* Records for this task:

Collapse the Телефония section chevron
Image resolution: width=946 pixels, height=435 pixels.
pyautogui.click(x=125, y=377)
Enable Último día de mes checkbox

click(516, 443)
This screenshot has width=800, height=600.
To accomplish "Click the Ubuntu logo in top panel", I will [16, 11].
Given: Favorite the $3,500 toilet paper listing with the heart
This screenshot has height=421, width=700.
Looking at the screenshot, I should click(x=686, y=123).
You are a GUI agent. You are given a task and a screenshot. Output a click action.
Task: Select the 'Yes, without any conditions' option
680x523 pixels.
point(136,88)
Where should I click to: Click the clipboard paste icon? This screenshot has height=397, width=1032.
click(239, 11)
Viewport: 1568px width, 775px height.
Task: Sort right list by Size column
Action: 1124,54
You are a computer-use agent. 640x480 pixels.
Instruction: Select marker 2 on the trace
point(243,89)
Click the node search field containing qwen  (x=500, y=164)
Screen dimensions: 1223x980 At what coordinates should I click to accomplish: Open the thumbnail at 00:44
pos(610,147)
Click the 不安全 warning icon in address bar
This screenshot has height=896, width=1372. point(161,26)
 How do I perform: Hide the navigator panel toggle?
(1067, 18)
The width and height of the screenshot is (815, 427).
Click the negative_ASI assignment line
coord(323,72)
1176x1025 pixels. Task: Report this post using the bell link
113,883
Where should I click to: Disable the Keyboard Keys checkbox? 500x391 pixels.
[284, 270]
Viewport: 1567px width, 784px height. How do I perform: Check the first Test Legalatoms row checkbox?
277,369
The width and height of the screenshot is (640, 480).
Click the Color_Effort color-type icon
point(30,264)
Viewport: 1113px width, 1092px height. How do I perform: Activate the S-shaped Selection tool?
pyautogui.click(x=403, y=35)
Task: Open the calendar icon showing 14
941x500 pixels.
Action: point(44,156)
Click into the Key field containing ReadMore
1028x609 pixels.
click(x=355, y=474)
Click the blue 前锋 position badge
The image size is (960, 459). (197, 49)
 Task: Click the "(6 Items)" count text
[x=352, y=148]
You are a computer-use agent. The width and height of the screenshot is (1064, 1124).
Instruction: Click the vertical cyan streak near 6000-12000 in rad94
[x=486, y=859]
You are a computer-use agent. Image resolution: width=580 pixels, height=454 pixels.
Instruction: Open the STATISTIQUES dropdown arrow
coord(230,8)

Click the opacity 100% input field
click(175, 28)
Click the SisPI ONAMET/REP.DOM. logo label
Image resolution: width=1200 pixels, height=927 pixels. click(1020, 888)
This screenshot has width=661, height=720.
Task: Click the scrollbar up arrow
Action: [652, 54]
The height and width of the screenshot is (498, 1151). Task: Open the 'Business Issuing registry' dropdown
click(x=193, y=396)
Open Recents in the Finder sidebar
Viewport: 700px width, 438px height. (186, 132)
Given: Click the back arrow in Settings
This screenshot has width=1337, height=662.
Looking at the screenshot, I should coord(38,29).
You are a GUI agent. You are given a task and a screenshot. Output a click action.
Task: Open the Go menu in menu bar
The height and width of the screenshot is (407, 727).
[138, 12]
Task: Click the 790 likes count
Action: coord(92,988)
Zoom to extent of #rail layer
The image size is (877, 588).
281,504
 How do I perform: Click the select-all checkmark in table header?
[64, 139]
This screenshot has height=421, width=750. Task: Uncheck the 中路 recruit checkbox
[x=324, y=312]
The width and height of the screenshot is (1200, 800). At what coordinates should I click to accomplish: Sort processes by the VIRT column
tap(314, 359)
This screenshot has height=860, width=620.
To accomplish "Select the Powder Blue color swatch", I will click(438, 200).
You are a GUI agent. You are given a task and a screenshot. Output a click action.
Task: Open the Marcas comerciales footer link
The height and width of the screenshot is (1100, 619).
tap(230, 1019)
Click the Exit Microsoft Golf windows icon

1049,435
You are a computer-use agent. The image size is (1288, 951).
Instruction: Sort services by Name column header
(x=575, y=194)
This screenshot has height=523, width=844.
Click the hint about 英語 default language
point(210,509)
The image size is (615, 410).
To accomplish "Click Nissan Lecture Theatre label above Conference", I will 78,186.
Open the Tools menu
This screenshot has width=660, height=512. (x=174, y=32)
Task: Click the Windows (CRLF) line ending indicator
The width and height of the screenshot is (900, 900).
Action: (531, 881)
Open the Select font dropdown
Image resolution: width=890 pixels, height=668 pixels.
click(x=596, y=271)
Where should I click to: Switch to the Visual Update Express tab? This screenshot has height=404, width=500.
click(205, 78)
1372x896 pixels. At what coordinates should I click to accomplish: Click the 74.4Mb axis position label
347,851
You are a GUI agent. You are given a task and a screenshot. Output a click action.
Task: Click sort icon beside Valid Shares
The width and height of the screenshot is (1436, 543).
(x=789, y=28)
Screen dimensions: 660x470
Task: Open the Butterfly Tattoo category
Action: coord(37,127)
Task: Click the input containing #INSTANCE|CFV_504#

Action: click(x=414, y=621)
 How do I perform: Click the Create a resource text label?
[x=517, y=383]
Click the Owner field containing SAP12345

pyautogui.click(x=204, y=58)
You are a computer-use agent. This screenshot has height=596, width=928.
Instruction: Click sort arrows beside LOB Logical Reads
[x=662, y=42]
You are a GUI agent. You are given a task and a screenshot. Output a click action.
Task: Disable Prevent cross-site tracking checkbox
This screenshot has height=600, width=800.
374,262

* Work required: Each record is to be repeated word for word, with none skipped.

* Solution for this problem:
Collapse the Телефония section chevron
Image resolution: width=946 pixels, height=435 pixels.
pyautogui.click(x=125, y=377)
Enable Último día de mes checkbox

click(516, 443)
This screenshot has width=800, height=600.
To accomplish "Click the Ubuntu logo in top panel", I will [16, 11].
Given: Favorite the $3,500 toilet paper listing with the heart
This screenshot has height=421, width=700.
Looking at the screenshot, I should click(x=686, y=123).
You are a GUI agent. You are given a task and a screenshot. Output a click action.
Task: Select the 'Yes, without any conditions' option
680x523 pixels.
point(136,88)
Where should I click to: Click the clipboard paste icon? This screenshot has height=397, width=1032.
click(239, 11)
Viewport: 1568px width, 775px height.
Task: Sort right list by Size column
Action: 1124,54
You are a computer-use agent. 640x480 pixels.
Instruction: Select marker 2 on the trace
point(243,89)
Click the node search field containing qwen  (x=500, y=164)
Screen dimensions: 1223x980 At what coordinates should I click to accomplish: Open the thumbnail at 00:44
pos(610,147)
Click the 不安全 warning icon in address bar
This screenshot has height=896, width=1372. point(161,26)
 How do I perform: Hide the navigator panel toggle?
(1067, 18)
The width and height of the screenshot is (815, 427).
Click the negative_ASI assignment line
coord(323,72)
1176x1025 pixels. Task: Report this post using the bell link
113,883
Where should I click to: Disable the Keyboard Keys checkbox? 500x391 pixels.
[284, 270]
Viewport: 1567px width, 784px height. How do I perform: Check the first Test Legalatoms row checkbox?
277,369
The width and height of the screenshot is (640, 480).
Click the Color_Effort color-type icon
point(30,264)
Viewport: 1113px width, 1092px height. How do I perform: Activate the S-shaped Selection tool?
pyautogui.click(x=403, y=35)
Task: Open the calendar icon showing 14
941x500 pixels.
Action: point(44,156)
Click into the Key field containing ReadMore
1028x609 pixels.
click(x=355, y=474)
Click the blue 前锋 position badge
The image size is (960, 459). (197, 49)
 Task: Click the "(6 Items)" count text
[x=352, y=148]
You are a computer-use agent. The width and height of the screenshot is (1064, 1124).
Instruction: Click the vertical cyan streak near 6000-12000 in rad94
[x=486, y=859]
You are a computer-use agent. Image resolution: width=580 pixels, height=454 pixels.
Instruction: Open the STATISTIQUES dropdown arrow
coord(230,8)

Click the opacity 100% input field
click(175, 28)
Click the SisPI ONAMET/REP.DOM. logo label
Image resolution: width=1200 pixels, height=927 pixels. click(1020, 888)
This screenshot has width=661, height=720.
Task: Click the scrollbar up arrow
Action: [652, 54]
The height and width of the screenshot is (498, 1151). Task: Open the 'Business Issuing registry' dropdown
click(x=193, y=396)
Open Recents in the Finder sidebar
Viewport: 700px width, 438px height. (186, 132)
Given: Click the back arrow in Settings
This screenshot has width=1337, height=662.
Looking at the screenshot, I should coord(38,29).
You are a GUI agent. You are given a task and a screenshot. Output a click action.
Task: Open the Go menu in menu bar
The height and width of the screenshot is (407, 727).
[138, 12]
Task: Click the 790 likes count
Action: coord(92,988)
Zoom to extent of #rail layer
The image size is (877, 588).
281,504
 How do I perform: Click the select-all checkmark in table header?
[64, 139]
This screenshot has height=421, width=750. Task: Uncheck the 中路 recruit checkbox
[x=324, y=312]
The width and height of the screenshot is (1200, 800). At what coordinates should I click to accomplish: Sort processes by the VIRT column
tap(314, 359)
This screenshot has height=860, width=620.
To accomplish "Select the Powder Blue color swatch", I will click(438, 200).
You are a GUI agent. You are given a task and a screenshot. Output a click action.
Task: Open the Marcas comerciales footer link
The height and width of the screenshot is (1100, 619).
tap(230, 1019)
Click the Exit Microsoft Golf windows icon

1049,435
You are a computer-use agent. The image size is (1288, 951).
Instruction: Sort services by Name column header
(x=575, y=194)
This screenshot has height=523, width=844.
Click the hint about 英語 default language
point(210,509)
The image size is (615, 410).
To accomplish "Click Nissan Lecture Theatre label above Conference", I will 78,186.
Open the Tools menu
This screenshot has width=660, height=512. (x=174, y=32)
Task: Click the Windows (CRLF) line ending indicator
The width and height of the screenshot is (900, 900).
Action: (531, 881)
Open the Select font dropdown
Image resolution: width=890 pixels, height=668 pixels.
click(x=596, y=271)
Where should I click to: Switch to the Visual Update Express tab? This screenshot has height=404, width=500.
click(205, 78)
1372x896 pixels. At what coordinates should I click to accomplish: Click the 74.4Mb axis position label
347,851
You are a GUI agent. You are given a task and a screenshot. Output a click action.
Task: Click sort icon beside Valid Shares
The width and height of the screenshot is (1436, 543).
(x=789, y=28)
Screen dimensions: 660x470
Task: Open the Butterfly Tattoo category
Action: coord(37,127)
Task: Click the input containing #INSTANCE|CFV_504#

Action: click(x=414, y=621)
 How do I perform: Click the Create a resource text label?
[x=517, y=383]
Click the Owner field containing SAP12345

pyautogui.click(x=204, y=58)
You are a computer-use agent. This screenshot has height=596, width=928.
Instruction: Click sort arrows beside LOB Logical Reads
[x=662, y=42]
You are a GUI agent. You are given a task and a screenshot. Output a click action.
Task: Disable Prevent cross-site tracking checkbox
This screenshot has height=600, width=800.
374,262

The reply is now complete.